Expression and functional analysis of a gene cluster involved in the synthesis of decaprenoxanthin reveals the mechanisms for C50 carotenoid formation

Corynebacterium glutamicum accumulates the C-50 carotenoid decaprenoxanthin. Rescued DNA from transposon color mutants of this Gram-positive bacterium was used to clone the carotenoid biosynthetic gene cluster By sequence comparison and functional, complementation, the genes involved in the synthesis of carotenoids with 50 carbon atoms were identified. The genes crtE, encoding a geranylgeranyl pyrophosphate synthase, crtB, encoding a phytoene synthase, and crtI, encoding a phytoene desaturase, are responsible for the formation of lycopene. The products of three novel genes, crtYe and crtYf, with sequence similarities to heterodimeric lycopene cyclase crtYe and crtYd, together with crtEb which exhibits a prenyl transferase motif, were involved in the conversion of C-40 acyclic lycopene to cyclic C-50 carotenoids.
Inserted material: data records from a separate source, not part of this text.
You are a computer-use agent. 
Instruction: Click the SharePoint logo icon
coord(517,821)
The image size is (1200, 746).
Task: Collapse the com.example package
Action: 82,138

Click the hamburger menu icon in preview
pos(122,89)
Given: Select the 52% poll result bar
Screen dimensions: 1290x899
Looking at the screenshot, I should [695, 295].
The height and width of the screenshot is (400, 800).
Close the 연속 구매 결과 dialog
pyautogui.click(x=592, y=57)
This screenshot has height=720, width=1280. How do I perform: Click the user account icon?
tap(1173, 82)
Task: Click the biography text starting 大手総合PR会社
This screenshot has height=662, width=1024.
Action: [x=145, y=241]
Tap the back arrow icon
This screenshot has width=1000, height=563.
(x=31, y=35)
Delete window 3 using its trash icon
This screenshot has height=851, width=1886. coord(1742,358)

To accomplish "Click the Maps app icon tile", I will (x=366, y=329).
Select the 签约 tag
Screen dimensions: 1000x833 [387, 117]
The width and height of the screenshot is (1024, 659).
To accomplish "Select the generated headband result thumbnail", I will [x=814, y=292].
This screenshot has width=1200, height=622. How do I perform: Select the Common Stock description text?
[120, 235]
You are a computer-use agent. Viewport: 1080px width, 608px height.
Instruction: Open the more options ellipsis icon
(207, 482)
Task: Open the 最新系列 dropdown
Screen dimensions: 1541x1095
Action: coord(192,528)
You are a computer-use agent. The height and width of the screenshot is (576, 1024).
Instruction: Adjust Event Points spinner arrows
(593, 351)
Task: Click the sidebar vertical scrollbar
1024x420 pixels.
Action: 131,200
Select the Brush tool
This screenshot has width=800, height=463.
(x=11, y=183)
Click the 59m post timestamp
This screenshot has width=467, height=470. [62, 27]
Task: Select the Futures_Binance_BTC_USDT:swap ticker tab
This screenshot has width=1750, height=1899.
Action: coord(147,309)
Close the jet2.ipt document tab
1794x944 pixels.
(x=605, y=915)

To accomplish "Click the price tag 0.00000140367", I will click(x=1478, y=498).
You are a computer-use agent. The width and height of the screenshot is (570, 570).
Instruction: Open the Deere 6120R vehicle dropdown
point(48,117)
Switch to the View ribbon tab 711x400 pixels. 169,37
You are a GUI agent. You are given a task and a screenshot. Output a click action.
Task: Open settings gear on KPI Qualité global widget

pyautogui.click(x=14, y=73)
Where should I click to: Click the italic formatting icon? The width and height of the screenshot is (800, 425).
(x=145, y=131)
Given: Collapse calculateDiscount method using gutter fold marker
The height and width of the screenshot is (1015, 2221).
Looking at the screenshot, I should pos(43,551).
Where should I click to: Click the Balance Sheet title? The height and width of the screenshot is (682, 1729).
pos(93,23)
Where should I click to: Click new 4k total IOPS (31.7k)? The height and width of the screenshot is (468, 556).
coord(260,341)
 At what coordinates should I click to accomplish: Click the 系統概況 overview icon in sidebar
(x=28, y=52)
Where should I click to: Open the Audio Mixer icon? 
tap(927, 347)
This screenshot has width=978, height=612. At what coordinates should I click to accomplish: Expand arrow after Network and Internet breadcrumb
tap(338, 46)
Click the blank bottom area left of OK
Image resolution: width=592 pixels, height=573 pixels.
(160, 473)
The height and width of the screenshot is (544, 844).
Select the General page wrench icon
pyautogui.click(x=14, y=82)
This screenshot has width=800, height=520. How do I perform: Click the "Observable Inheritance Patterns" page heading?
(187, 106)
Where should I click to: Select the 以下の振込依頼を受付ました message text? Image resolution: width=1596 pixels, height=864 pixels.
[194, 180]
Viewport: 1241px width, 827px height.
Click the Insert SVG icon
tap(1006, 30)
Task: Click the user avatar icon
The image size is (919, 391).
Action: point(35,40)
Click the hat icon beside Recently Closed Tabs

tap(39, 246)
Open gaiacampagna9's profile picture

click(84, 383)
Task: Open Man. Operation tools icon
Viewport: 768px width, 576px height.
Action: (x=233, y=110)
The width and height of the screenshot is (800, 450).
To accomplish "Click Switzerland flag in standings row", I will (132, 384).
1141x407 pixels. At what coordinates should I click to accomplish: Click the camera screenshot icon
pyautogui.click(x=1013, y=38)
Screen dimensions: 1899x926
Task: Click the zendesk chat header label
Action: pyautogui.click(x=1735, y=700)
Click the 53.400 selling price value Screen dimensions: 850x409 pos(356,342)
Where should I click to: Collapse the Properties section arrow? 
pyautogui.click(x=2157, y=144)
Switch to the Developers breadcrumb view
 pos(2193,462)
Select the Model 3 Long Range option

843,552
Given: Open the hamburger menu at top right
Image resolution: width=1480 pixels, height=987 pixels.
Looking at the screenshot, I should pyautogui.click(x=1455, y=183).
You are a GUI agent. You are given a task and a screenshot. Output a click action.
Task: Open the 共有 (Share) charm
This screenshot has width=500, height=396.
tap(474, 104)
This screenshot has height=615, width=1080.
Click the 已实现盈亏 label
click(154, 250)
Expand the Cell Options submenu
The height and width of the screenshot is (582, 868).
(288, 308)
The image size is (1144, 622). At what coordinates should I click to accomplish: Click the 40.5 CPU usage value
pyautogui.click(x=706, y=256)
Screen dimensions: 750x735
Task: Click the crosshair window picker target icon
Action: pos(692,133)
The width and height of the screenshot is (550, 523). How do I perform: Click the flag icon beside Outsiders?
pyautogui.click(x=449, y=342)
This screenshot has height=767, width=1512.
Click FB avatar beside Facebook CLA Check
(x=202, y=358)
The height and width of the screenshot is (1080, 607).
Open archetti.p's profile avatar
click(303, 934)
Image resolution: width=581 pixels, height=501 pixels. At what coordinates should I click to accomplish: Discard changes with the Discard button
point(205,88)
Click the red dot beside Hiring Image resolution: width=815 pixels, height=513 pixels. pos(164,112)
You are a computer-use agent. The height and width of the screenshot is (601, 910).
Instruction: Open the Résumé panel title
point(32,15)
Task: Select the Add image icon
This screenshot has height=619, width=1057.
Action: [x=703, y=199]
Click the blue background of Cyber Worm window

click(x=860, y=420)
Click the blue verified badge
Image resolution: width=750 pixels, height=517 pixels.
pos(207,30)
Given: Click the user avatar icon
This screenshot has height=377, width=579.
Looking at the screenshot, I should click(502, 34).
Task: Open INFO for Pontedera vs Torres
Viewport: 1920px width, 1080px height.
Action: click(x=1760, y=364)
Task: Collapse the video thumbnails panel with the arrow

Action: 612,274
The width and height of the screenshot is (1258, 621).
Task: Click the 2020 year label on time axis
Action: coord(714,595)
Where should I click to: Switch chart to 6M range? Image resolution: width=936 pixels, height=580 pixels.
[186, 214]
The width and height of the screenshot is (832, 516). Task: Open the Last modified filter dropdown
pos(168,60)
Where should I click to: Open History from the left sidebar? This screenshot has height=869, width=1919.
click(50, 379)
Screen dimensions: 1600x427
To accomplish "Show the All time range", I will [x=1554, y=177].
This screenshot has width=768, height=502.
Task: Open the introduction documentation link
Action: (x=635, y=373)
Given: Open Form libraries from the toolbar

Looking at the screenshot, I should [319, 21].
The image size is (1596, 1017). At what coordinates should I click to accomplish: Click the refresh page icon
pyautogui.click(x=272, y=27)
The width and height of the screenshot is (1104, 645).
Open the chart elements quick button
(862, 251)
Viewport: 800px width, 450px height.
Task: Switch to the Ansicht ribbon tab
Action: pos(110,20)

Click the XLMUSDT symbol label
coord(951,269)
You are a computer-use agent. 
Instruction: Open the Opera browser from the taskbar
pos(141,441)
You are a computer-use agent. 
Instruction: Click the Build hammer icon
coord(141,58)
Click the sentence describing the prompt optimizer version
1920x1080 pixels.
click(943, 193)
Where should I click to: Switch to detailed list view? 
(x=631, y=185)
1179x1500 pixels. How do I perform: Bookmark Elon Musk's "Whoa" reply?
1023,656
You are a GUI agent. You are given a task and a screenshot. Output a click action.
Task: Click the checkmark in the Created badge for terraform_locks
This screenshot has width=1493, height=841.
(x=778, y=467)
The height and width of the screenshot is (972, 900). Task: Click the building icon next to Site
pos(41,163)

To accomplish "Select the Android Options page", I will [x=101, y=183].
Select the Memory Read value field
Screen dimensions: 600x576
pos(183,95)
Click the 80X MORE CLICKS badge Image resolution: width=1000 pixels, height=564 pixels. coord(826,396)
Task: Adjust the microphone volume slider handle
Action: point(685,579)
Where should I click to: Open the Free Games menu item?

Using functional complementation in Escherichia coli, it could be shown that the elongation of lycopene to the acyclic C-50 carotenoid flavuxanthin by the addition of Cg isoprenoid units at positions C-2 and C-2' is catalyzed by the crtEb gene product. Subsequently, the gene products of crtYe and crtYf in a concerted action convert the acyclic flavuxanthin into the cyclic C-50 carotene, decaprenoxanthin, forming two epsilon -ionone groups. The mechanisms, involving two individual steps for the formation of cyclic C-50 carotenoids from lycopene, are proposed on the basis of these results.